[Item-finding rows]

--

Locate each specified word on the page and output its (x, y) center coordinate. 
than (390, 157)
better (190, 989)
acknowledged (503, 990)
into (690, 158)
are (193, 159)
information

--

Given instruction: Can you copy all of these rows back word for word, without changing anything?

The output:
Locate each specified word on the page and output its (x, y) center coordinate. 
than (390, 157)
better (190, 989)
acknowledged (503, 990)
into (690, 158)
are (193, 159)
information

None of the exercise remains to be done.